CP US History C1
26 February 2015
The Reconstruction Era (1865-1877) was an important and very complicated time in our history. The Reconstruction Era came right after the Civil War, which explains why it was such a complicated time in our history, historians call this the Reconstruction Era because this is the period of time that the government restored the seceded states to the Union and they had three main power struggles that they had to deal with, including what to do/ how to deal with the freed slaves, how to deal with the states as they regained their place in the Union, and how the Southern whites should be treated. Each party, the Confederates and the Union both have their own goals and interests towards the power struggles, and these goals and interests lead to a power struggle between themselves. Also the former slaves and the former slave owners have their own interests and goals towards the power struggles, and the goals and interests lead to power struggles within themselves.

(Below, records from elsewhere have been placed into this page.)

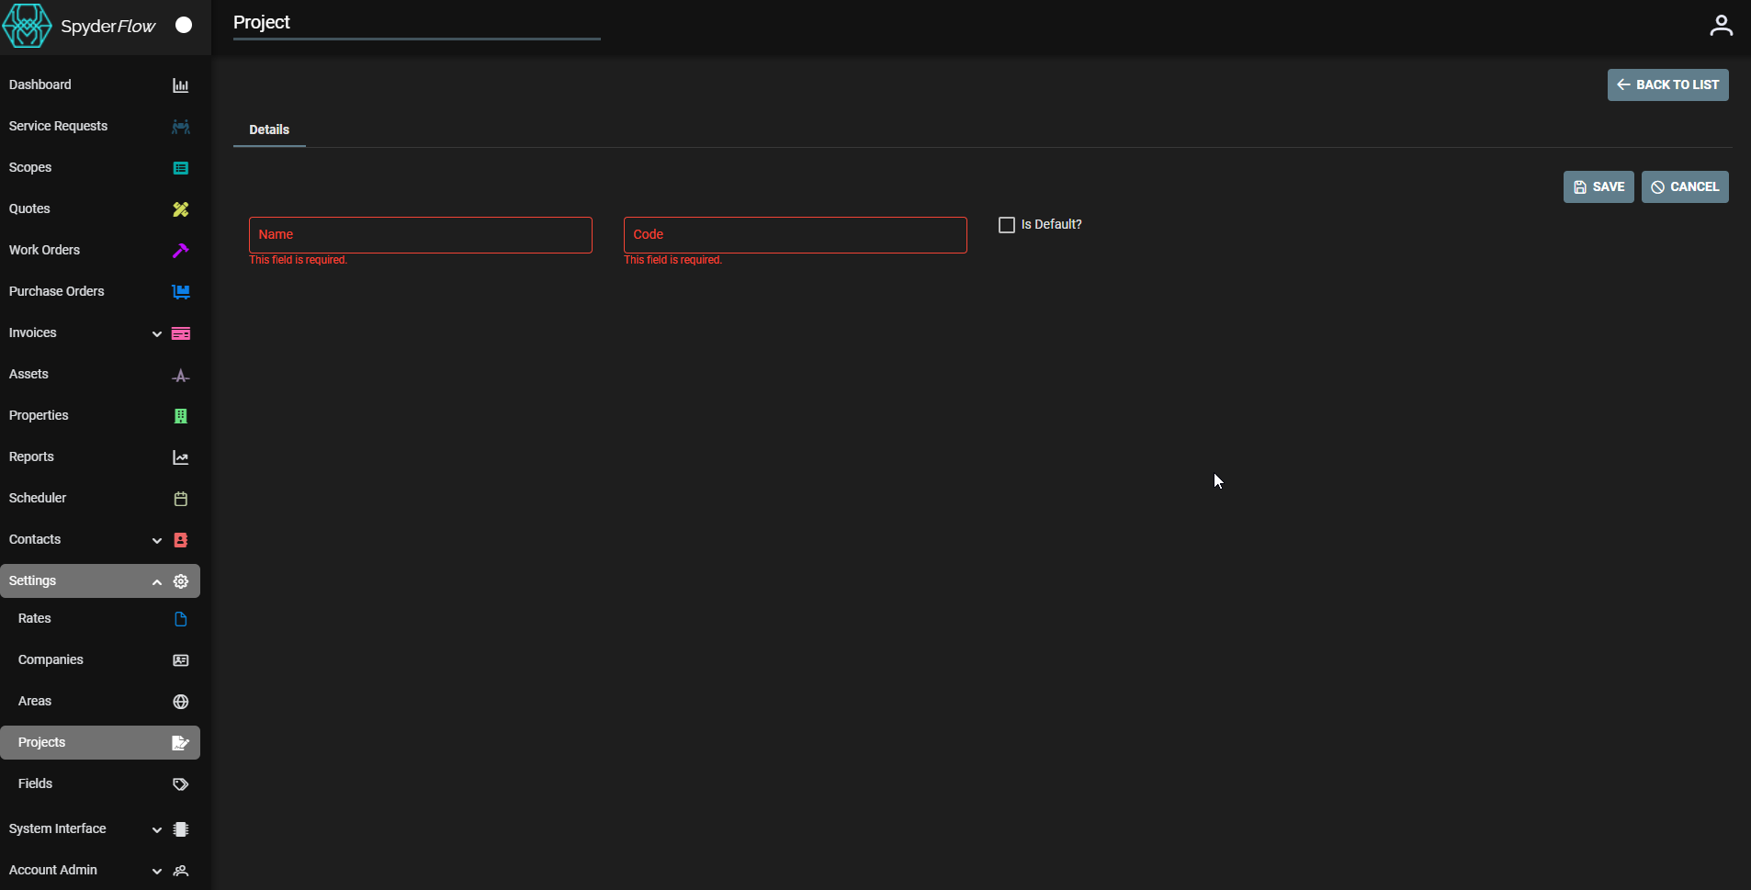Expand the Contacts submenu chevron
Screen dimensions: 1751x890
click(x=157, y=541)
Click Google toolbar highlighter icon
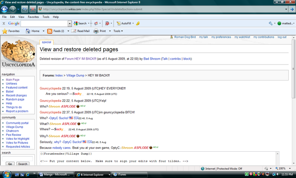This screenshot has width=296, height=178. [138, 23]
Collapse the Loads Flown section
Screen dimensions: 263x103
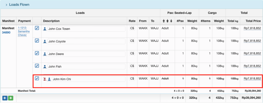pos(6,5)
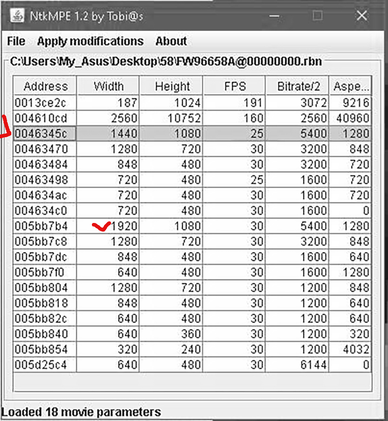
Task: Click the 4032 aspect value cell
Action: click(x=354, y=350)
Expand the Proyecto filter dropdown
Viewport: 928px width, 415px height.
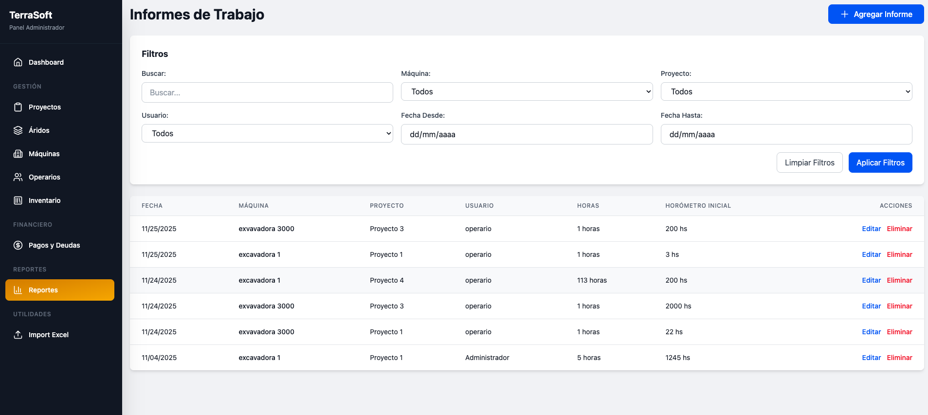click(x=786, y=91)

Many hard decisions were to be made when dealing with freed slaves. Andrew Johnson constructed a plan, which included a bureau, called a creation of a freedmen’s bureau which was made to help newly freed slaves, established in 1865. The bureau provided housing on Confederate lands that were confiscated, or lands that were abandoned during war, food, established schools for former slaves to attend, medical aid, and legal assistance. In the South the Freedman’s Bureau had about 3,000 schools that had around 150,000 students attending. The bureau did not fully carry out its service due to not enough funds. The reconstruction era had a low supply on food resources, and feeding the population became a large problem. The bureau distributed food to the starving, the newly freed slaves & the poor white southerners. Black Codes became a big thing in the Reconstruction Era, because the Reconstruction Era was supposed to end Slavery, and give Blacks full rights, but instead they came up with “Black Codes”, restricting the Blacks freedom. If a Black person left employment before the end of their contract in Mississippi, they would be forced to work for lower wages, or be arrested. In South Carolina the Black Codes prohibited Blacks to be employed in any job other than a farmer, or a servant, unless they paid a tax that ranged from $10 to $100. In both states Blacks were heavily penalized, sometimes resulting to being forced into plantation labor.

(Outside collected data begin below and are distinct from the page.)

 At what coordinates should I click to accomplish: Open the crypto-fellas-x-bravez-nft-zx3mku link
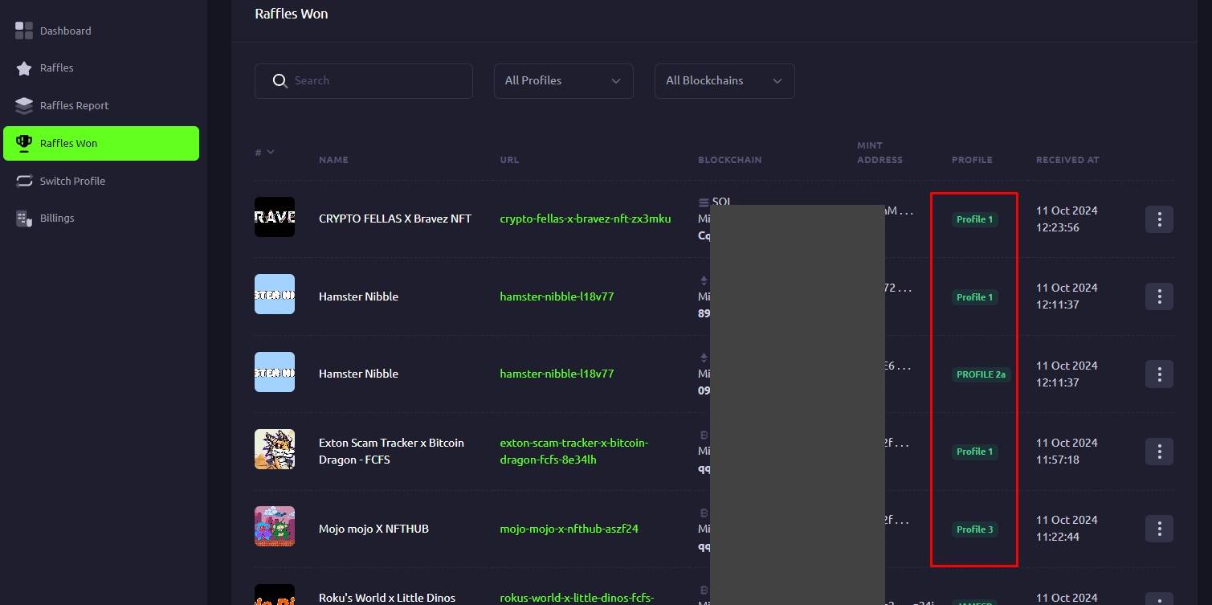(x=585, y=219)
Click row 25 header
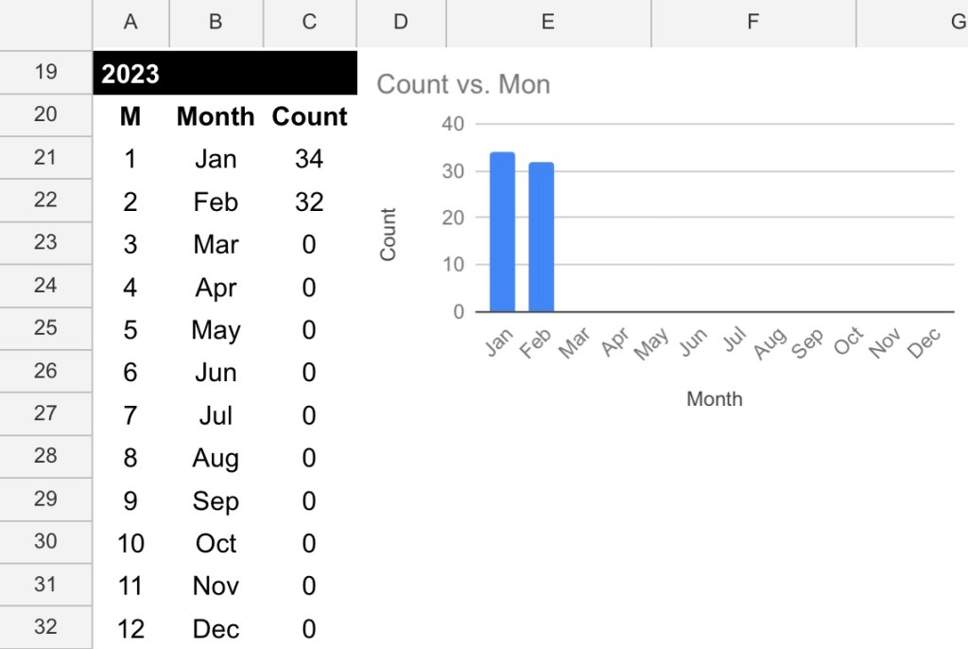Image resolution: width=968 pixels, height=649 pixels. click(45, 328)
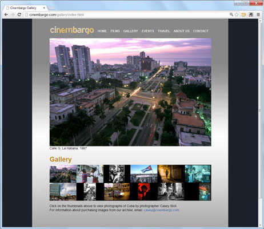Reload the page with the refresh icon
This screenshot has width=264, height=229.
(x=19, y=15)
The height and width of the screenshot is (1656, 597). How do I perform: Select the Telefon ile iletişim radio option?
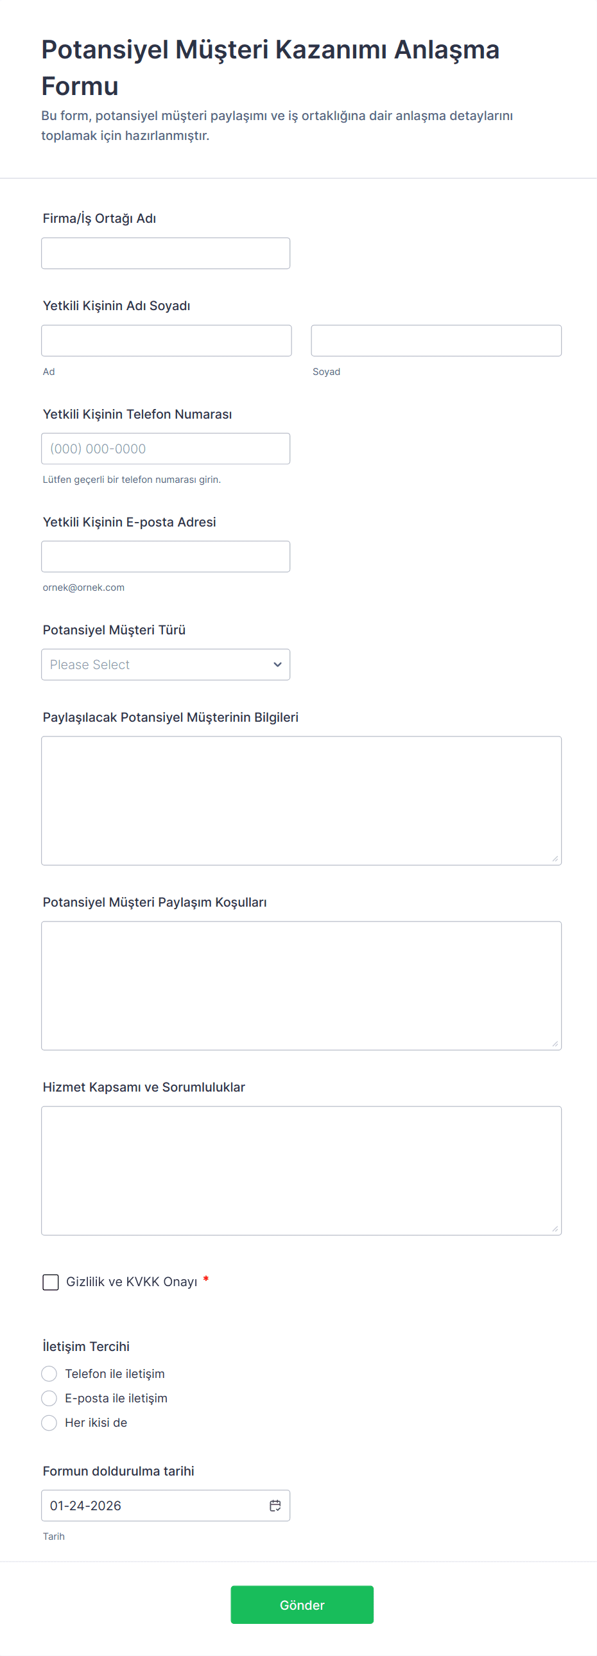point(49,1374)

During the Reconstruction Era many Confederate states rejoined the Union, but because they had removed themselves from the Union to join the Confederacy, The Union had lots of trouble deciding on how to deal with the states. In order for the state to be accepted into the Union, the state had to submit to the military law, and ratify three amendments, which made it so much harder for Confederate states to be rejoined to the Union, the three amendments included the 13th, 14th and 15th amendments. The 13th amendment was to abolish slavery, which must have been a challenge to the Confederate states since they were fighting to have slavery. The 14th amendment is that every person born in the United States is a citizen, and this amendment denied all states from not giving every citizen equal protection and rights. The 15th amendment was the right to vote, no matter the race or color of the person. Tennessee was the first Confederate state to rejoin the Union. After the civil war many Confederate states started to rejoin, June 22nd, 1868 Arkansas rejoined the union, Louisiana, Florida, North Carolina, and South Carolina rejoined on June 25th, 1868. Between July 14th 1868 and July 15th 1870 five more states rejoined the Union, including Alabama, Virginia, Mississippi, Texas and Georgia. Texas had to rejoin the Union because in 1869 Texas seceded from the Union, causing its case to go to the Supreme Court, Texas v. White decision.